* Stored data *
++++

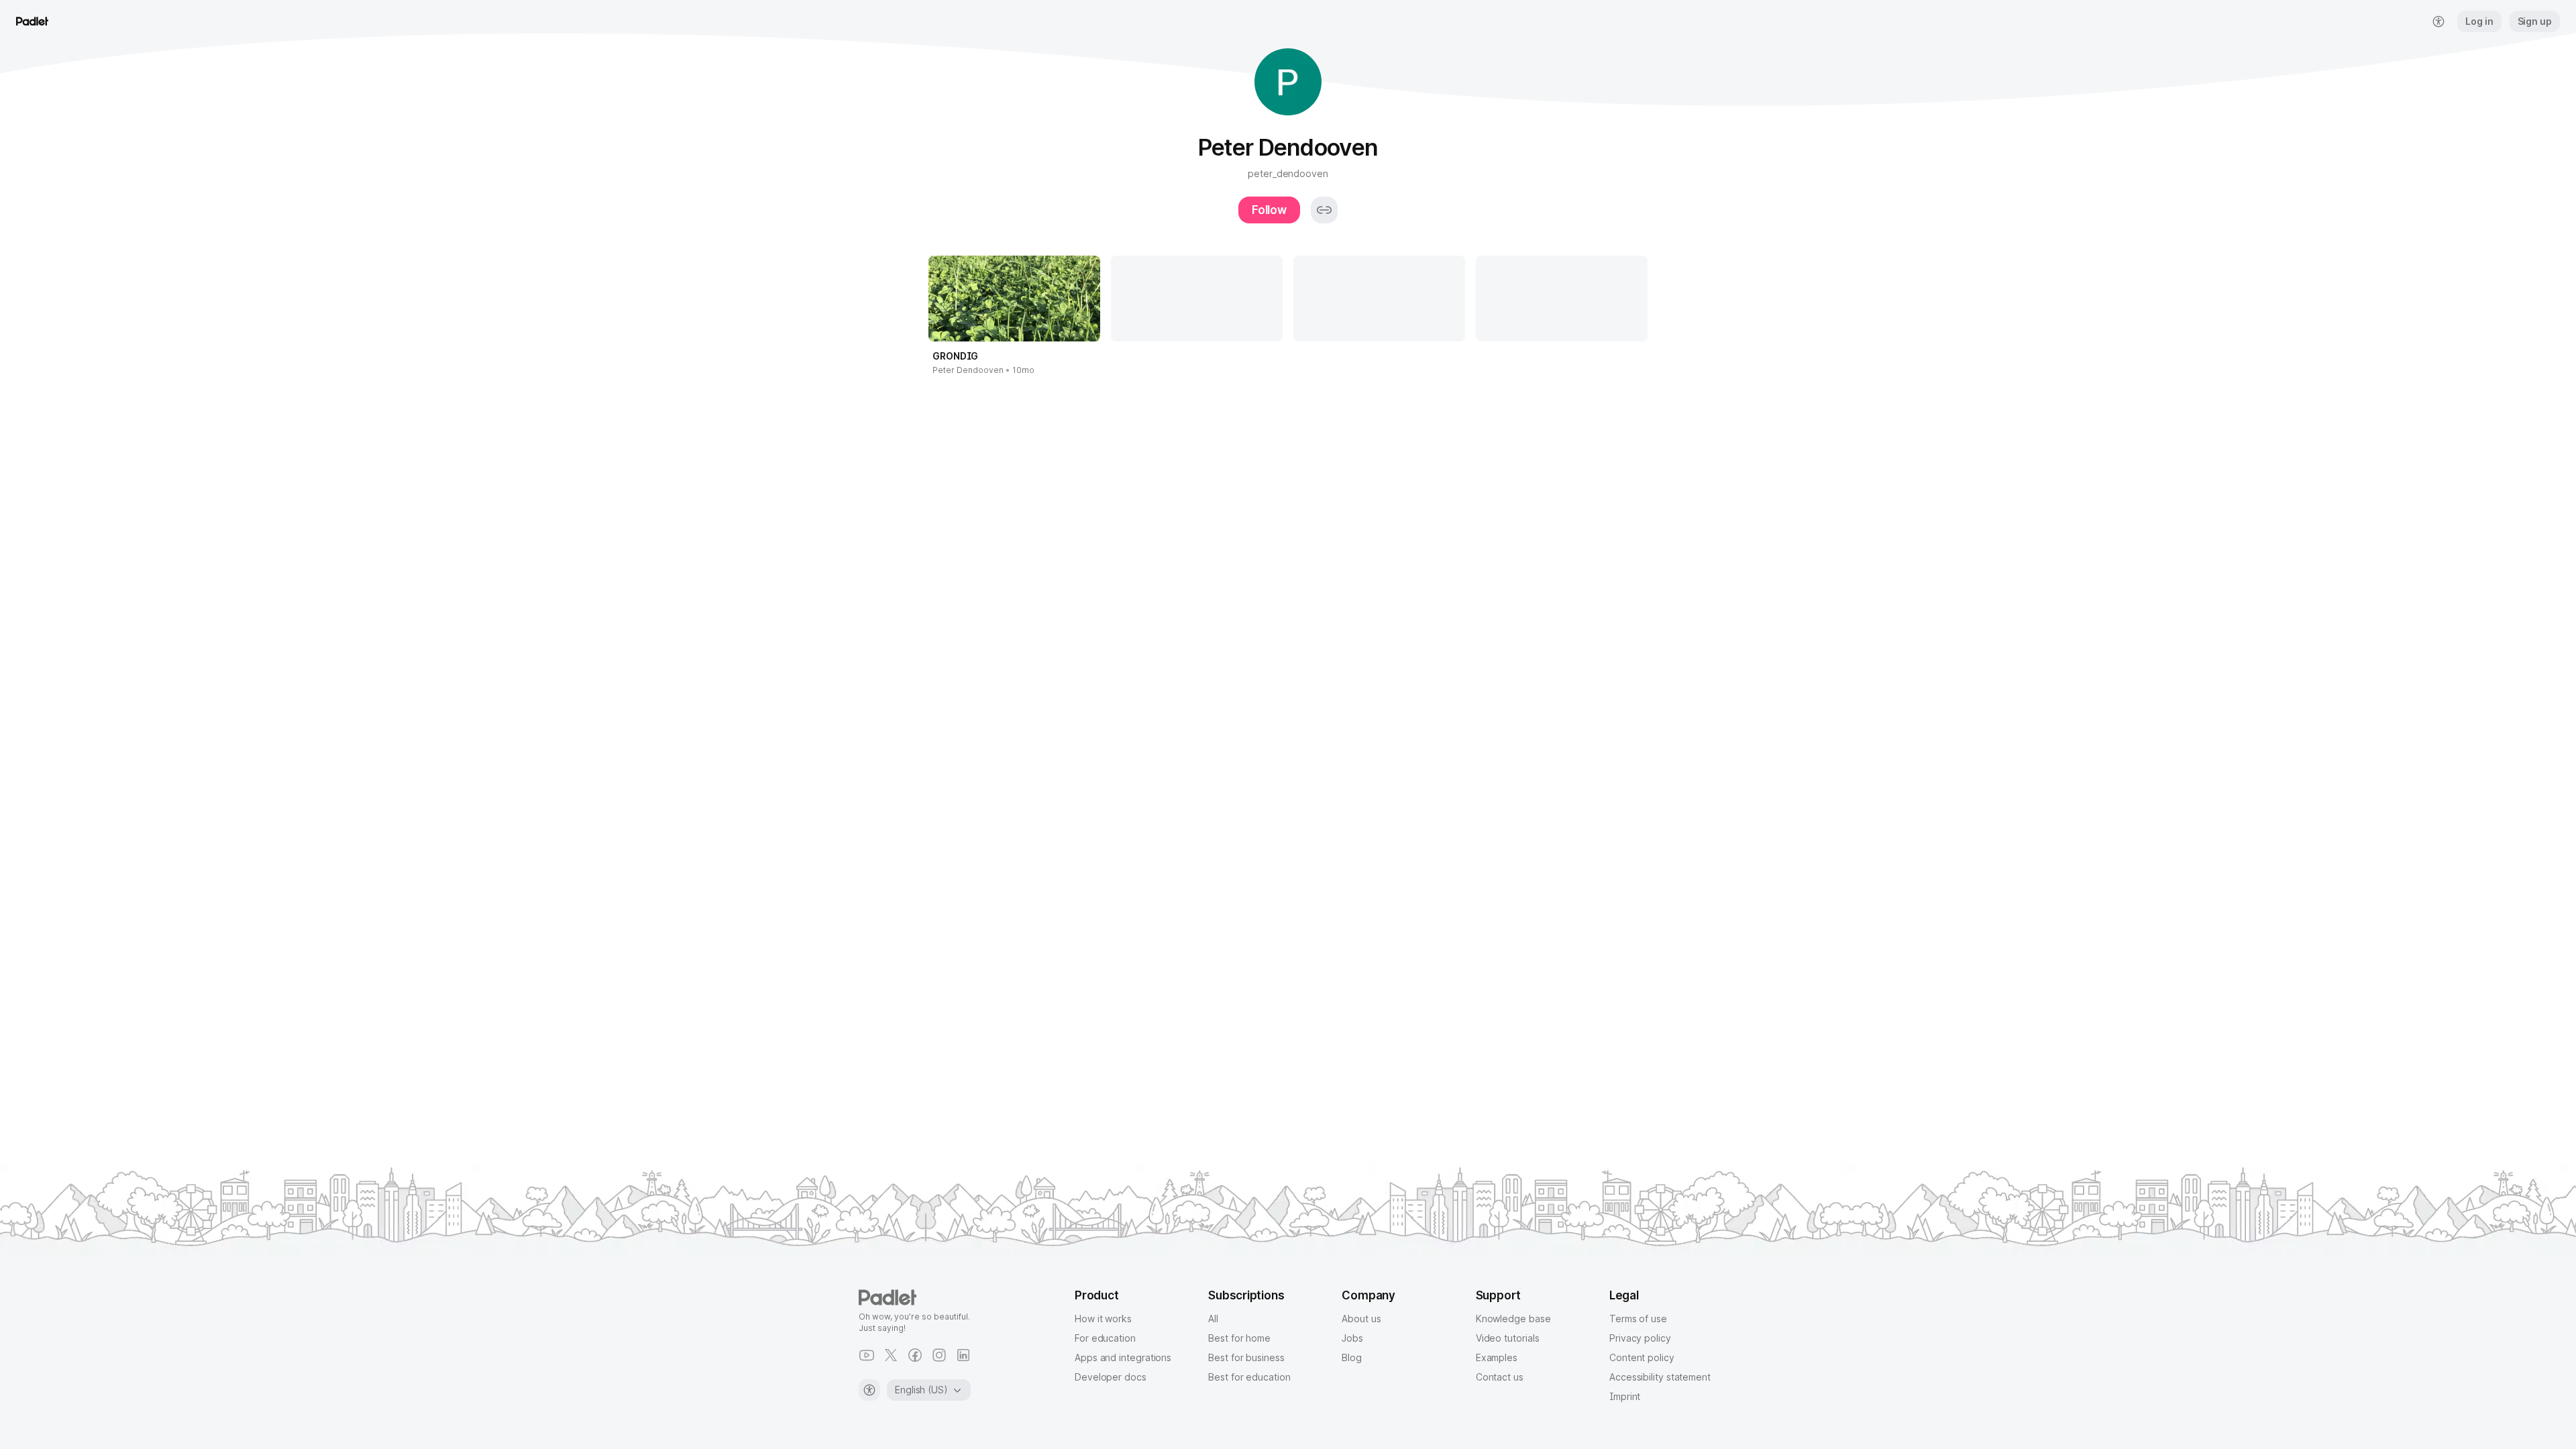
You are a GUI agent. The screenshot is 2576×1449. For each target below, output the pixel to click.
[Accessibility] (869, 1390)
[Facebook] (915, 1355)
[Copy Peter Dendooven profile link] (1324, 210)
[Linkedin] (963, 1355)
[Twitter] (891, 1355)
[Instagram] (939, 1355)
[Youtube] (867, 1355)
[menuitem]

++++

Give back the data exactly. Pictures stay out.

You are a GUI agent. The screenshot is 2576×1449. For each target below, output the pixel to click.
[Accessibility] (869, 1390)
[Facebook] (915, 1355)
[Copy Peter Dendooven profile link] (1324, 210)
[Linkedin] (963, 1355)
[Twitter] (891, 1355)
[Instagram] (939, 1355)
[Youtube] (867, 1355)
[menuitem]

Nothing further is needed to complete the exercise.